Testosterone levels seem to naturally decline as men age. There has been an enormous rise in the amount of testing and treatment of this natural decline in testosterone.  Testosterone clinics have been popping up all over the place and promise that treatment will restore energy, improve depression, increase libido and enhance overall well-being.  In America, the direct to consumer advertising about low T is everywhere- on television, radio, magazines and billboards.  There has been a 100 fold increase in testosterone prescriptions over the past three decades and this is despite the complete lack of any new indications for the drug or any new evidence for the use of testosterone. A trial that looked through the medical records of 112,000 veterans who had been prescribed testosterone. found that only 3% of them met the laboratory  criteria to actually confirm the diagnosis of low testosterone. Around 13% had contraindications to testosterone therapy.

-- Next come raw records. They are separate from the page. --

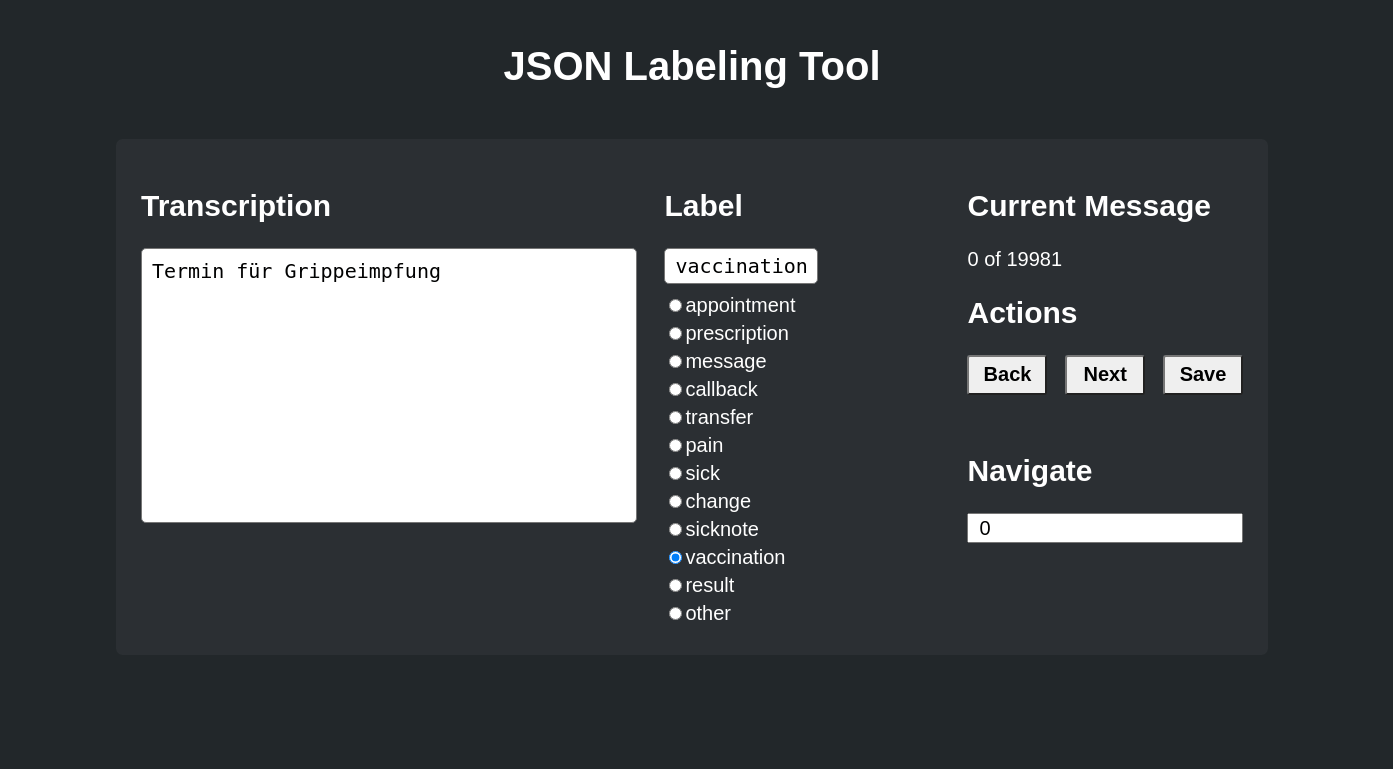Click the Next button
The width and height of the screenshot is (1393, 769).
point(1104,374)
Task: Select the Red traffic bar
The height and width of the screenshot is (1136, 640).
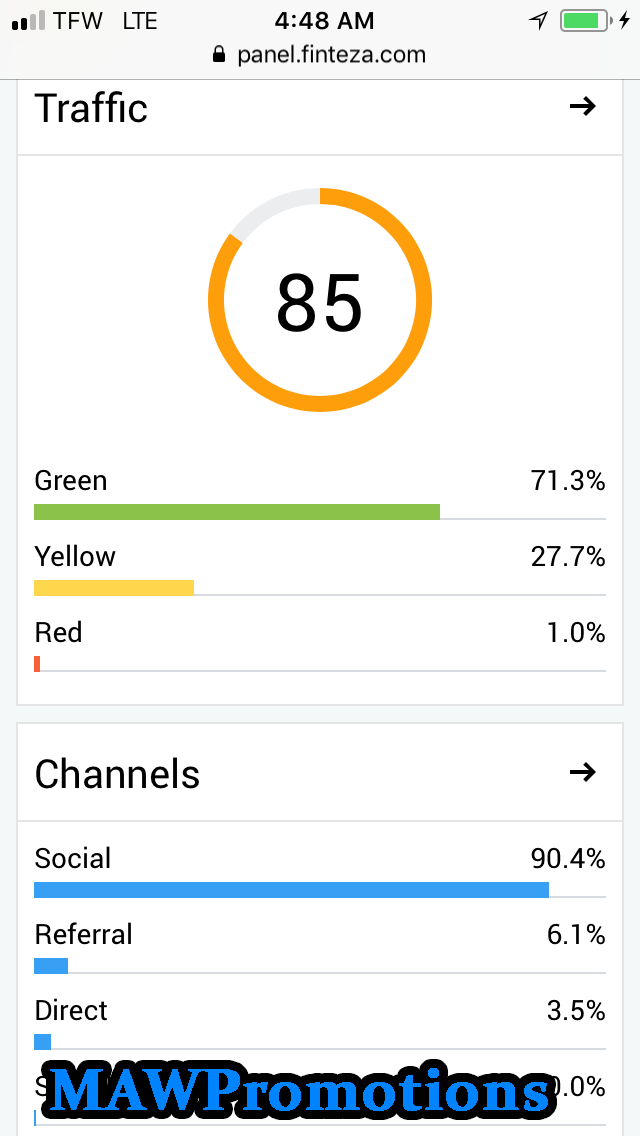Action: click(37, 664)
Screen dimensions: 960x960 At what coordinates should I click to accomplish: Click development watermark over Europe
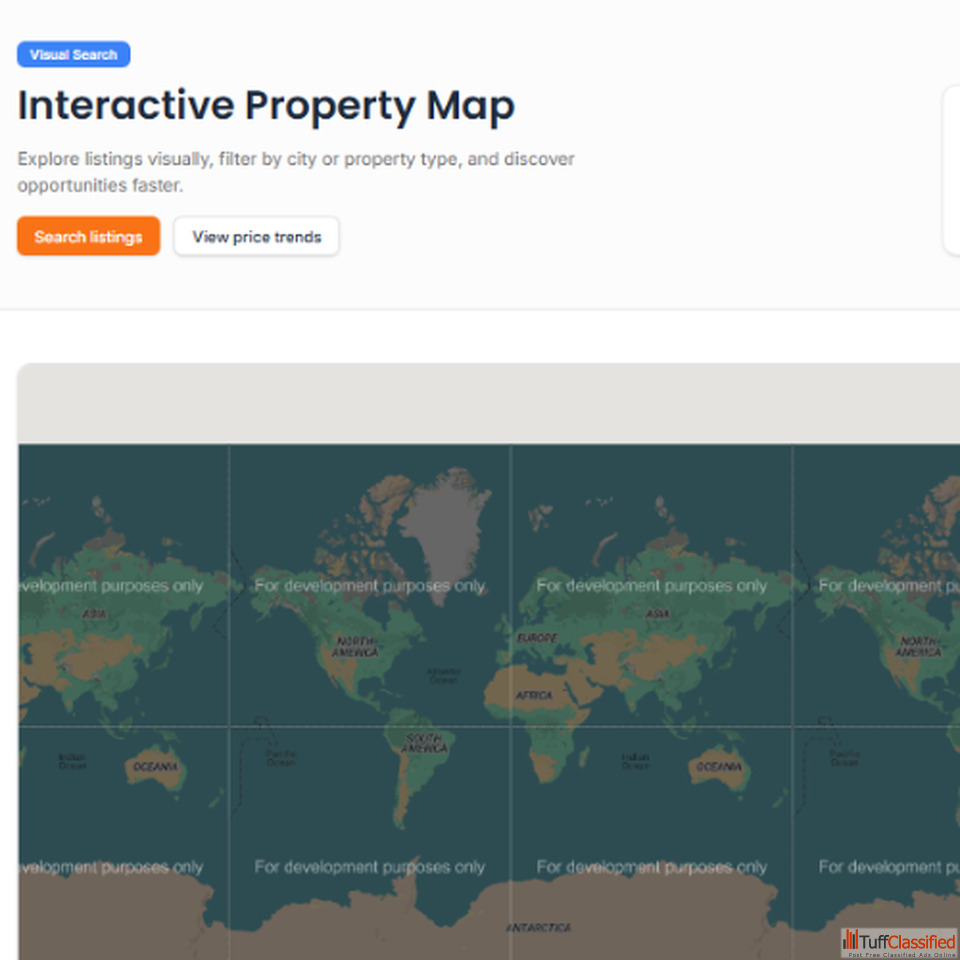pyautogui.click(x=651, y=586)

Including 1.5% with prostate cancer! And 16% never even had their testosterone levels tested.

So either doctors really believe in testosterone therapy or patients are pressuring doctors to prescribe it. And until now, there has been no good evidence to support OR discredit the treatment of age related testosterone deficiency. The  Testosterone Trials are the first well designed piece of evidence to shed some light on the correct approach. These trials assessed the impact of testosterone treatment on age related testosterone deficiency, not testosterone deficiency due to pathology of the reproductive system.

Study Design

This one study was actually a series of 7 studies. Each was a randomised, placebo controlled trial. They screened 51,085 but only 790 met criteria for inclusion. And then this group 790 men were used across the 7 studies. participants could be included in more than 1 of the trials depending on which inclusion criteria they matched. The general inclusion criteria included:

  • Age >65
  • Low serum testosterone levels on two seperate readings (<9.5nmol/L or <275ng/dL)
  • No past history of prostate cancer and low risk for prostate cancer
  • No cardiovascular disease and low risk for cardiovascular disease

They randomised half of the participants to testosterone and the other half to placebo. The testosterone they used was 1% Androgel in a pump bottle, they initially started 5g topically, daily, but they titrated the dose to keep the serum concentration to a normal level. They considered a normal level as the normal range for someone aged 19 to 40. To maintain placebo, they also did fake dose titrations to those getting the placebo gel.

Vitality Trial

To be recruited to the vitality trial patients had to have low vitality as determined by a vitality scale called the FACIT-fatigue scale (Functional Assessment of Chronic Illness Therapy-fatigue). This is a scale out of 65 which assesses symptoms such as “I feel tired”, “I have trouble starting things because I’m tired”, “I feel weak all over”, “I need help doing my usual activities”, etc. Out of the 790 men in the overall study, 474 qualified for the vitality trial.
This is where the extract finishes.